Stored data:
*** Block opens ***

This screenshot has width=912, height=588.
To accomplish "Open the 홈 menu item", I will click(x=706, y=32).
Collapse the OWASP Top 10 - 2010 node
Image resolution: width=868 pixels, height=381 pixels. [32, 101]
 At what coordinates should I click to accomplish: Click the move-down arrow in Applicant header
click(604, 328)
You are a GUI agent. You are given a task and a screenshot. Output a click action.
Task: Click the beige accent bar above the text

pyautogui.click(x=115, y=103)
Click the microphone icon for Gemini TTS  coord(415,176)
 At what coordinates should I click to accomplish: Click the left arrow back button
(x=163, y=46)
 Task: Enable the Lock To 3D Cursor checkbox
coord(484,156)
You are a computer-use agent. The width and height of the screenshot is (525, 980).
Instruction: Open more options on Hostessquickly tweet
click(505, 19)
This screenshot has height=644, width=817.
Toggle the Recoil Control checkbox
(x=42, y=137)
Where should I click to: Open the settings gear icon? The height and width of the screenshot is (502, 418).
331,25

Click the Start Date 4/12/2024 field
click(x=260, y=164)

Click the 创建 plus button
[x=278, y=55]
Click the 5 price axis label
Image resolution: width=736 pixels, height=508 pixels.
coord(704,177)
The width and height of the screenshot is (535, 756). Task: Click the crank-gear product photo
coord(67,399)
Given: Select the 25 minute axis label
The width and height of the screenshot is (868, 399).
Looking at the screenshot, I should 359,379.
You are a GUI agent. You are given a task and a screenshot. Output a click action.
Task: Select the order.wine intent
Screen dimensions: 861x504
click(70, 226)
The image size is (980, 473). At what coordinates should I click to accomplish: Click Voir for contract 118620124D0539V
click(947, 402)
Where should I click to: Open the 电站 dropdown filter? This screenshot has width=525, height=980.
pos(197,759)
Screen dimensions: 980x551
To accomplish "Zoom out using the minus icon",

*** Block closes ***

Exercise instructions
Repeat the data in its entirety, exactly as written.

Exercise response
This screenshot has width=912, height=588.
To accomplish "Open the 홈 menu item", I will click(x=706, y=32).
Collapse the OWASP Top 10 - 2010 node
Image resolution: width=868 pixels, height=381 pixels. [32, 101]
 At what coordinates should I click to accomplish: Click the move-down arrow in Applicant header
click(604, 328)
You are a GUI agent. You are given a task and a screenshot. Output a click action.
Task: Click the beige accent bar above the text

pyautogui.click(x=115, y=103)
Click the microphone icon for Gemini TTS  coord(415,176)
 At what coordinates should I click to accomplish: Click the left arrow back button
(x=163, y=46)
 Task: Enable the Lock To 3D Cursor checkbox
coord(484,156)
You are a computer-use agent. The width and height of the screenshot is (525, 980).
Instruction: Open more options on Hostessquickly tweet
click(505, 19)
This screenshot has height=644, width=817.
Toggle the Recoil Control checkbox
(x=42, y=137)
Where should I click to: Open the settings gear icon? The height and width of the screenshot is (502, 418).
331,25

Click the Start Date 4/12/2024 field
click(x=260, y=164)

Click the 创建 plus button
[x=278, y=55]
Click the 5 price axis label
Image resolution: width=736 pixels, height=508 pixels.
coord(704,177)
The width and height of the screenshot is (535, 756). Task: Click the crank-gear product photo
coord(67,399)
Given: Select the 25 minute axis label
The width and height of the screenshot is (868, 399).
Looking at the screenshot, I should 359,379.
You are a GUI agent. You are given a task and a screenshot. Output a click action.
Task: Select the order.wine intent
Screen dimensions: 861x504
click(70, 226)
The image size is (980, 473). At what coordinates should I click to accomplish: Click Voir for contract 118620124D0539V
click(947, 402)
Where should I click to: Open the 电站 dropdown filter? This screenshot has width=525, height=980.
pos(197,759)
Screen dimensions: 980x551
To accomplish "Zoom out using the minus icon",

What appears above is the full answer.